Reading data from PDFs#

Overview

Questions:

  • How can I tell if I can extract data from a pdf?

  • How can I run optical character recognition on a PDF?

  • How can I extract information from a PDF?

Objectives:

  • Use ocrmypdf to make sure our PDF has recognizeable characters.

  • Use tabula-py to extract data from a table in a PDF.

You should have the paper we are going to work with in your pdfs folder. The name of the file is Potts-Guy1995_Article_APredictiveAlgorithmForSkinPer.pdf. We will be reading the tables on page 3.

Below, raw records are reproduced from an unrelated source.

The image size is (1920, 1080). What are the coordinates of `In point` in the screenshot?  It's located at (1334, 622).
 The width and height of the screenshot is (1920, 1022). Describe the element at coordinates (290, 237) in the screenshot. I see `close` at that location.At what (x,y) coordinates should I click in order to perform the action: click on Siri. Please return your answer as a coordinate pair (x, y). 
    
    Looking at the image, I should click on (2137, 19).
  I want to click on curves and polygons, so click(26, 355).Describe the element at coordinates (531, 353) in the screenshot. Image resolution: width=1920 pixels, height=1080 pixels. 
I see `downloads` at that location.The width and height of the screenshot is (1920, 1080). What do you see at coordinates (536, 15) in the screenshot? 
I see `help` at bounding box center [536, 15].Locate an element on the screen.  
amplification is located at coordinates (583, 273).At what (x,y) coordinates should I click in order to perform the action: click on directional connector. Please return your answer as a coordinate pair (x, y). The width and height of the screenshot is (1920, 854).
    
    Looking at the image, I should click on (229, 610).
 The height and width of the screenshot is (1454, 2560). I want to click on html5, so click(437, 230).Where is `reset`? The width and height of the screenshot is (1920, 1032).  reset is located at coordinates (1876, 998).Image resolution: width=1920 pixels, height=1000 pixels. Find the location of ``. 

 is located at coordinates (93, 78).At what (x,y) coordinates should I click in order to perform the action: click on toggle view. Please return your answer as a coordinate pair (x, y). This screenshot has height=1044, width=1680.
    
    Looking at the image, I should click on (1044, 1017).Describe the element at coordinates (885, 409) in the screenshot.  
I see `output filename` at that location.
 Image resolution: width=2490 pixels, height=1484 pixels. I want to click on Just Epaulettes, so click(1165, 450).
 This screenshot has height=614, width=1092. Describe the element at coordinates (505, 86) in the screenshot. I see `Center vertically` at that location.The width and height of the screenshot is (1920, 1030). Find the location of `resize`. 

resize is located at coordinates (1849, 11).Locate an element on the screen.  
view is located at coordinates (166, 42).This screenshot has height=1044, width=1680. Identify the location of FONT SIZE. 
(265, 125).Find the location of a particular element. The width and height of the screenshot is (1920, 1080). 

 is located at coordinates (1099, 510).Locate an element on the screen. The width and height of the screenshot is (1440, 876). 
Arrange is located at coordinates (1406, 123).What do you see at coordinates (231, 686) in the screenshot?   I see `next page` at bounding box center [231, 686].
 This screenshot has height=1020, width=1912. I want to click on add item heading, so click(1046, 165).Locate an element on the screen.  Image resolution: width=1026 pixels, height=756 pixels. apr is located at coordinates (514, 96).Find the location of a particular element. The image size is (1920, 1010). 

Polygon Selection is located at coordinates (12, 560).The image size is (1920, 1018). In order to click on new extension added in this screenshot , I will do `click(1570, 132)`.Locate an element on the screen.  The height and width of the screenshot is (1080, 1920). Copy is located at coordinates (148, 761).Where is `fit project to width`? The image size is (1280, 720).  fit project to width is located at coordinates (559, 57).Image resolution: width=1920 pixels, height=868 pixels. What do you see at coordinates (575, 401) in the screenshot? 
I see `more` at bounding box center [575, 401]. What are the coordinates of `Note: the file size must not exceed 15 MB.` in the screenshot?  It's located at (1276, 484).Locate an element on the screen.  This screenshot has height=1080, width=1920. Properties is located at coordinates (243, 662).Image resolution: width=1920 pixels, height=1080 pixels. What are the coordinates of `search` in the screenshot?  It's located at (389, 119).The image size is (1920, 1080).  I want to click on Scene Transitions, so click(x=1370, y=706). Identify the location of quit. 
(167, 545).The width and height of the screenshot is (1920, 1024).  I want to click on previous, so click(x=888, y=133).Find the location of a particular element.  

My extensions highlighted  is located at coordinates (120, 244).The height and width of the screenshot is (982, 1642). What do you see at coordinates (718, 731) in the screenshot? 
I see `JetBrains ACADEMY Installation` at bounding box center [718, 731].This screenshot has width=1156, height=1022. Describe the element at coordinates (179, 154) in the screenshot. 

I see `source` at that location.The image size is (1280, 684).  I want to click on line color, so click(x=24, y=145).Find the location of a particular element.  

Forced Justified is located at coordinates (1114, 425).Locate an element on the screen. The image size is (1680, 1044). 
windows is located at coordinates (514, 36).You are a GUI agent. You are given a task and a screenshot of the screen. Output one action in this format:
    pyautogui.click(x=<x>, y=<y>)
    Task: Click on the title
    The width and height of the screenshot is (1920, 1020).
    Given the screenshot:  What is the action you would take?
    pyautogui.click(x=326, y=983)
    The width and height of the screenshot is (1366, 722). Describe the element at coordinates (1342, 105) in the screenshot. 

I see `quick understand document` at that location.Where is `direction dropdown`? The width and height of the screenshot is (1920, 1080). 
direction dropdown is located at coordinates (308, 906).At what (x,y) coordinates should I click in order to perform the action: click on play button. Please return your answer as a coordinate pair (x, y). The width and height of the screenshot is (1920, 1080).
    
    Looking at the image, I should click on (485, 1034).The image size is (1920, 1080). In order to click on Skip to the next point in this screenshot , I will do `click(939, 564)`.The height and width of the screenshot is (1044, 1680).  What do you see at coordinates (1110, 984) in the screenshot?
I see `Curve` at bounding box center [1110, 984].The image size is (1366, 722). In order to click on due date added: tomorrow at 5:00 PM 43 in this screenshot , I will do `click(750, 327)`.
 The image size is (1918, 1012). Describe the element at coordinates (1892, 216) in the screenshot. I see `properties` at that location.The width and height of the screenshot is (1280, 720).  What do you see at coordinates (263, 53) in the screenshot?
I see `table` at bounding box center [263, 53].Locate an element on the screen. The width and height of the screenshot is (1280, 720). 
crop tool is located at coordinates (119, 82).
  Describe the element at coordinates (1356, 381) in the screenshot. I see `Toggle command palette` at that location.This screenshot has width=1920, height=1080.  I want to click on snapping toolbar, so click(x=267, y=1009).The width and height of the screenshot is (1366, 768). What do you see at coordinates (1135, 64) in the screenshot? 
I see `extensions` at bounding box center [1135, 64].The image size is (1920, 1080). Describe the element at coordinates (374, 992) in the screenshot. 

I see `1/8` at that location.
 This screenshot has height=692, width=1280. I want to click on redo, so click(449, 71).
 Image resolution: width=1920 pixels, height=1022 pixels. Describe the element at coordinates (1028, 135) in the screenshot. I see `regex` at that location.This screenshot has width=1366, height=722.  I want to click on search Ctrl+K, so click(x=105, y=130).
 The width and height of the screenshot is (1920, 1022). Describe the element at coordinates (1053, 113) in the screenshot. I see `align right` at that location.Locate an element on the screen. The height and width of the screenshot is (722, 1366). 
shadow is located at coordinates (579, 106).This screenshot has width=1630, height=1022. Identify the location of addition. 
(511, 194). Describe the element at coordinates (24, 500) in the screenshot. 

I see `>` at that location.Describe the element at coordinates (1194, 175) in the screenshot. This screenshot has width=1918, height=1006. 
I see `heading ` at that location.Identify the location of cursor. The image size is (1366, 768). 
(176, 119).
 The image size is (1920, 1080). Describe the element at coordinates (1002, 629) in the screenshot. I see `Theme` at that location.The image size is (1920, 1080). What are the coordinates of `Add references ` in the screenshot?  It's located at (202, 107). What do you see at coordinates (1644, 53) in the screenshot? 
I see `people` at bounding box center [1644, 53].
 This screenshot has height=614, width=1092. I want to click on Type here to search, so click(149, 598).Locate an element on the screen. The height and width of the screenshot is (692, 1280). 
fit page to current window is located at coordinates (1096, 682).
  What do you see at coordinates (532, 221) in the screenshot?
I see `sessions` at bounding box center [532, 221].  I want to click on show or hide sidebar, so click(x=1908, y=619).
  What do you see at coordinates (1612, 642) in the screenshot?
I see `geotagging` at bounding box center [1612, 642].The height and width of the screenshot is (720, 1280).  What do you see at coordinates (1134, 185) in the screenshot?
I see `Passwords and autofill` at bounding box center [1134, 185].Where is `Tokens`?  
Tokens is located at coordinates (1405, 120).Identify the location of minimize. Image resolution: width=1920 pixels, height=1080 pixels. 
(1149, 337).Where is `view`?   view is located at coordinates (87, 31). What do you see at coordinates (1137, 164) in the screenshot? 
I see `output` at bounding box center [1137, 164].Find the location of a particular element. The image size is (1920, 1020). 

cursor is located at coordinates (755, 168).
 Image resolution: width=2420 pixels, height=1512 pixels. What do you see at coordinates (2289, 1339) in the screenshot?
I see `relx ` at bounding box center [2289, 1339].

Start by checking to ensure that you have the pdfs folder and the pdf. We will use the special command ls for this. We put an exclamation mark at the beginning of this command because it is not Python. In the Jupyter notebook, the commands that start with ! are commands you could execute in your terminal if you were using a terminal.

! ls pdfs
186.full.pdf	   Potts-Guy1995_Article_APredictiveAlgorithmForSkinPer.pdf
Delaney_paper.pdf  cyclodextrin.pdf

We’re going to use a Python library called tabula-py to read the data in Table 1. However, this pdf doesn’t have any text information in it yet. One way you can tell this is by clicking and dragging your cursor over the text in a pdf viewer like Adobe Acrobat. If the text is not highlighted, the pdf does not contain text information. If we tried to extract the data in the table at this point, we would get an empty table.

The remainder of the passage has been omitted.